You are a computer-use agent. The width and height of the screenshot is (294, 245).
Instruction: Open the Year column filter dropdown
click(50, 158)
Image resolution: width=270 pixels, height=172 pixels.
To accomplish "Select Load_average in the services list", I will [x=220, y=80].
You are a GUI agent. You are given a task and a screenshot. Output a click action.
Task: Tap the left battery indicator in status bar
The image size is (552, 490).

...

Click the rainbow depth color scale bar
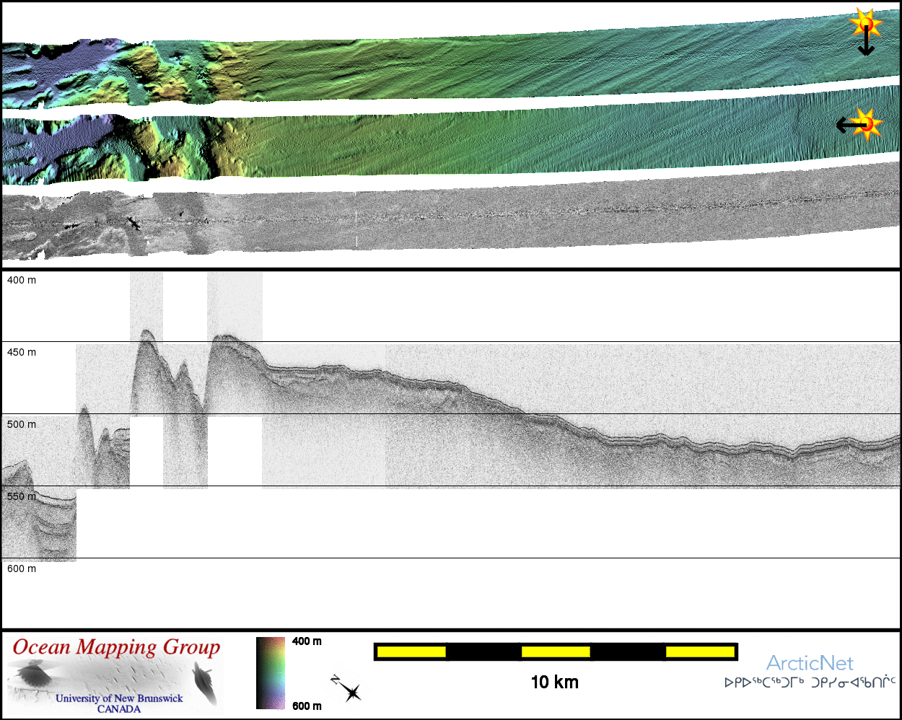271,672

> _Exercise aim_: With the line that has "You are a computer-use" as the first and the line that has "The image size is (552, 490)." as the last, repeat exactly that run of lines above and no more.

> _Answer for this exercise_:
You are a computer-use agent. The width and height of the screenshot is (294, 245).
Instruction: Open the Year column filter dropdown
click(50, 158)
Image resolution: width=270 pixels, height=172 pixels.
To accomplish "Select Load_average in the services list", I will [x=220, y=80].
You are a GUI agent. You are given a task and a screenshot. Output a click action.
Task: Tap the left battery indicator in status bar
The image size is (552, 490).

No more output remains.